What the exercise asks |
Look through the records below and give the number of lines holding the string "info", nothing more.

Dataset excerpts |

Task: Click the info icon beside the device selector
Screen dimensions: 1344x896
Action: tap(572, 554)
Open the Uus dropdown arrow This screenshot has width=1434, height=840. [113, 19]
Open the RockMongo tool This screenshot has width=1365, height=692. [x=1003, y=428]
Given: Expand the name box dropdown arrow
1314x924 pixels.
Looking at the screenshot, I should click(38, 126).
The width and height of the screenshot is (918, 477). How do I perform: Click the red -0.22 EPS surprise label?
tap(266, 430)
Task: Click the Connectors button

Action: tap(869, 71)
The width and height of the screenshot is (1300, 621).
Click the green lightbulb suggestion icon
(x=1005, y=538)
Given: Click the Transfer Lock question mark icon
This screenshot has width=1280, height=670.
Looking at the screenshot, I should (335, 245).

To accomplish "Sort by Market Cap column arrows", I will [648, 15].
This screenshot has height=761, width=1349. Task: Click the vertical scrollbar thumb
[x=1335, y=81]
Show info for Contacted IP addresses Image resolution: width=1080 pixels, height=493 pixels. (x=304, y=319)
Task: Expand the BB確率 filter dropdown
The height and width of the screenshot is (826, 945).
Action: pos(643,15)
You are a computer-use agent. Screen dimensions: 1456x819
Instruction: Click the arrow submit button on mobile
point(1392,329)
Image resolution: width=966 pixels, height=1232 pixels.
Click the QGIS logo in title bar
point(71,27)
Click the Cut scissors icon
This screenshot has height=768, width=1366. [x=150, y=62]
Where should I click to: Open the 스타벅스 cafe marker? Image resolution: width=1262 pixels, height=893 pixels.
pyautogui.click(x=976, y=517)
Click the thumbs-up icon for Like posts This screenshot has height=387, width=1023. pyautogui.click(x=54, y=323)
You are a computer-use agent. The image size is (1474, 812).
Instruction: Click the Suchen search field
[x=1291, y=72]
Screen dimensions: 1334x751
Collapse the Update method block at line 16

Written answer |
2